◆ **OBJECTIVE 1**: In the review of Zerograd below, translate this sentence into Spanish: "The cinema of Russian film director and Mosfilm chairman Karen Shakhnazarov is almost chameleonic in content, form and themes across the moviemaking board."
◆ **OBJECTIVE 2**:
Answer these questions from the review of Zerograd below.
(a) In what year was Zerograd made?
(b) Which two films did Shakhnazarov start out with in the musical subgenre?
(c) On whose channel have the director's films begun to appear, and usually in what resolution?
◆ **OBJECTIVE 3**: Carry the review of Zerograd below forward from its last sentence.

◆ **PROVIDED PASSAGE**:
— begin —

Deaf Crocodile Films: Zerograd (1988) - Reviewed

Courtesy of Deaf Crocodile Films
The cinema of Russian film director and Mosfilm chairman Karen Shakhnazarov is almost chameleonic in content, form and themes across the moviemaking board.  Starting out in the musical subgenre with Jazzmen and Winter Evening in Gagra before making a jump to the coming-of-age adolescent dramedy Courier, no two Shakhnazarov pictures are alike and play wildly with the conventions to storytelling.  For as much of the director’s checkered and diverse filmography has begun to crop up on Mosfilm’s channel, usually in 4K resolution, one which is only getting stateside recognition now (thanks to the folks at Deaf Crocodile Films and their mission to excavate old and new Russian classics) is the 1988 Kafkaian surrealist satire Zerograd or Zero City depending on the translation.

— end —

◆ **STORED DATA**:
— begin —

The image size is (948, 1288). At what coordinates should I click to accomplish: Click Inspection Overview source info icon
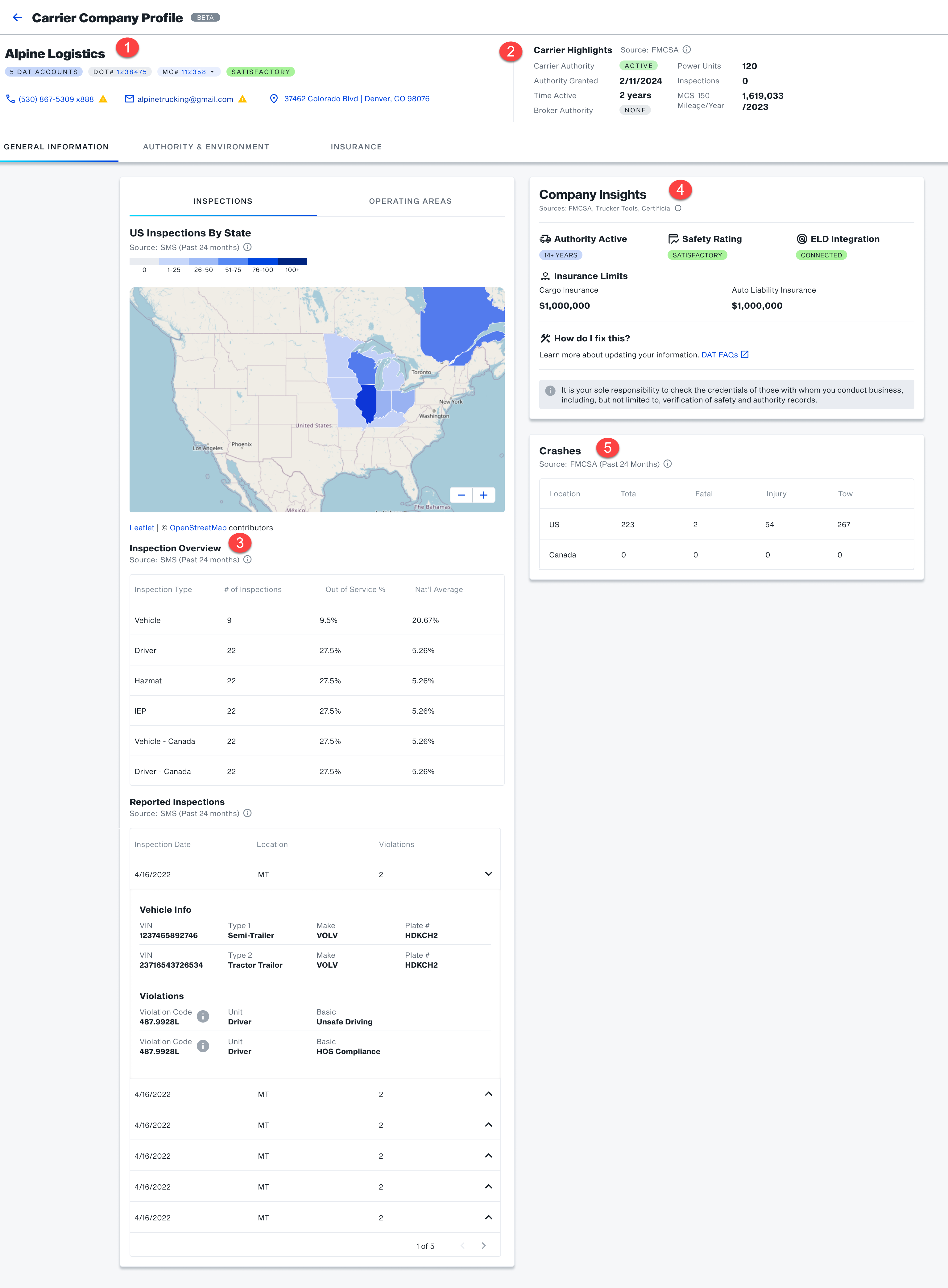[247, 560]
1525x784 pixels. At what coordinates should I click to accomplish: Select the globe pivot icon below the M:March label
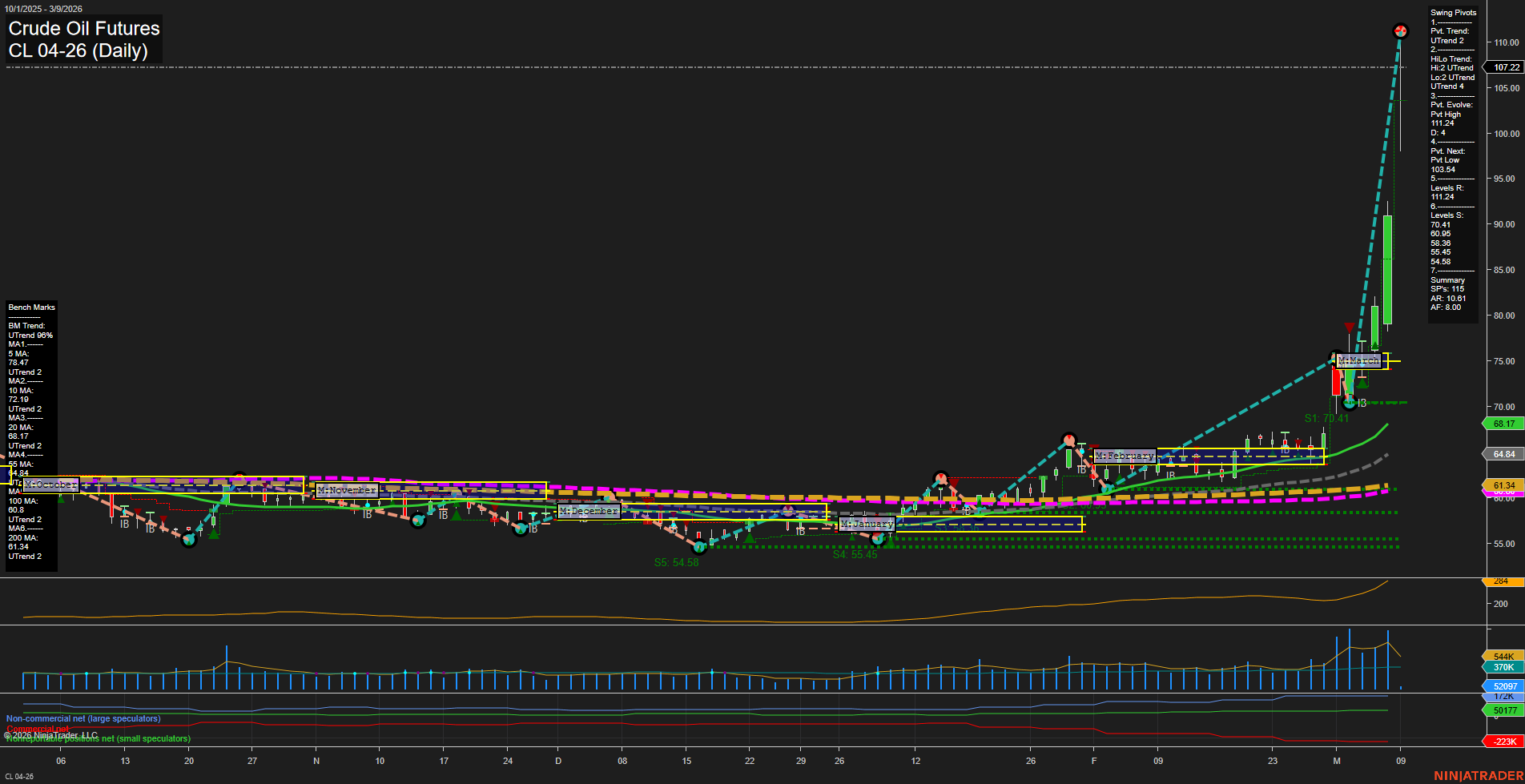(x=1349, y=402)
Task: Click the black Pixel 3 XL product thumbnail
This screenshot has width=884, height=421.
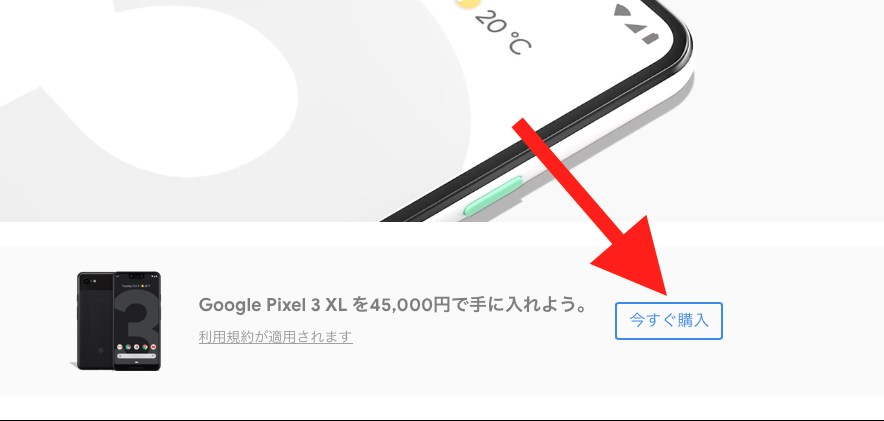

— end —

◆ **RIGHT ANSWER 1**: El cine del director ruso y presidente de Mosfilm Karen Shakhnazarov es casi camaleónico en contenido, forma y temas en todos los ámbitos de la realización cinematográfica.

◆ **RIGHT ANSWER 2**:
(a) 1988
(b) Jazzmen and Winter Evening in Gagra
(c) Mosfilm's channel, usually in 4K resolution

◆ **RIGHT ANSWER 3**:
Something of a Russian O Lucky Man! which makes sense considering Shakhnazarov’s eventual casting of Malcolm McDowell in the equally strange The Assassin of the Tsar, Zerograd follows local Moscow engineer Varakin (Leonid Filatov) who arrives in a nameless mysterious town for an appointment only to find a nude office secretary and a factory manager oblivious to the fact his own chief engineer has been missing for years.  Simply wanting to return home to Moscow after the time wasted, he makes a pit stop at a hotel restaurant devoid of customers before the waiter brings out a cake made to look like his own head with an ultimatum that he eats the bizarre dessert or the chef will commit suicide.  Later still his misadventures lead him to a wax museum encompassing Russian history including but not limited to an American rock n’ roll relic, political intrigue and elements of a whodunit thrown into the mix.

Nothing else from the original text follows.